Entries taken from a collection
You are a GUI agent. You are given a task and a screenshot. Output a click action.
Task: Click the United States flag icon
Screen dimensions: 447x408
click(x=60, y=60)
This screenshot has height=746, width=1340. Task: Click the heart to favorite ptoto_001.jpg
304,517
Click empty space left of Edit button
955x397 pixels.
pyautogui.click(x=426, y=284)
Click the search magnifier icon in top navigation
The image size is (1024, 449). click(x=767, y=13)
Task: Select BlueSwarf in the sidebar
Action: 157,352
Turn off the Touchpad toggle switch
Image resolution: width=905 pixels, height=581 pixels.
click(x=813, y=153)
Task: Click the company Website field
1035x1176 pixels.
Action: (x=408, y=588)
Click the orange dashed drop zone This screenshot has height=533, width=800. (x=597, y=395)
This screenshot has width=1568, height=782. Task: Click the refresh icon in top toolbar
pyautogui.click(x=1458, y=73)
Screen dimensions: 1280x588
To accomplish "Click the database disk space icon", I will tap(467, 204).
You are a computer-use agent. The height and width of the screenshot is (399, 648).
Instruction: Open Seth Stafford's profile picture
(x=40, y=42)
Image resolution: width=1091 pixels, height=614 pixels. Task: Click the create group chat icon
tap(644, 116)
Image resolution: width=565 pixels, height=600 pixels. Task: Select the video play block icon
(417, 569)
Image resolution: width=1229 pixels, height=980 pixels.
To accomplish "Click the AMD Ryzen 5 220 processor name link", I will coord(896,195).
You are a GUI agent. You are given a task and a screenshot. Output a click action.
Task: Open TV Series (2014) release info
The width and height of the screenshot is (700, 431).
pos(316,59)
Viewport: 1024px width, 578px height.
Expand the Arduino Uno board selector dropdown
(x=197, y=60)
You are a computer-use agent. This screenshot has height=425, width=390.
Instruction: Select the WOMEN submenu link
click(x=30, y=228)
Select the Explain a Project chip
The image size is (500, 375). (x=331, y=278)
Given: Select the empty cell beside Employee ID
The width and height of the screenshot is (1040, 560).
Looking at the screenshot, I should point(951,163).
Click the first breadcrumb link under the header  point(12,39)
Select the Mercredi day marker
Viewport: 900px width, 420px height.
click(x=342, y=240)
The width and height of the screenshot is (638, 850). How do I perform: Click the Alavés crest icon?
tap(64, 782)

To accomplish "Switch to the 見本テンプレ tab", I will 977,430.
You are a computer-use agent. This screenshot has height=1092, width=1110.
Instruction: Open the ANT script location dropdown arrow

Task
Every line of the records above where the string "agent" is found should be copied.

Reply to the exercise
You are a GUI agent. You are given a task and a screenshot. Output a click action.
You are a computer-use agent. The height and width of the screenshot is (399, 648).
You are a GUI agent. You are given a task and a screenshot. Output a click action.
You are a computer-use agent. This screenshot has height=425, width=390.
You are a computer-use agent. This screenshot has height=1092, width=1110.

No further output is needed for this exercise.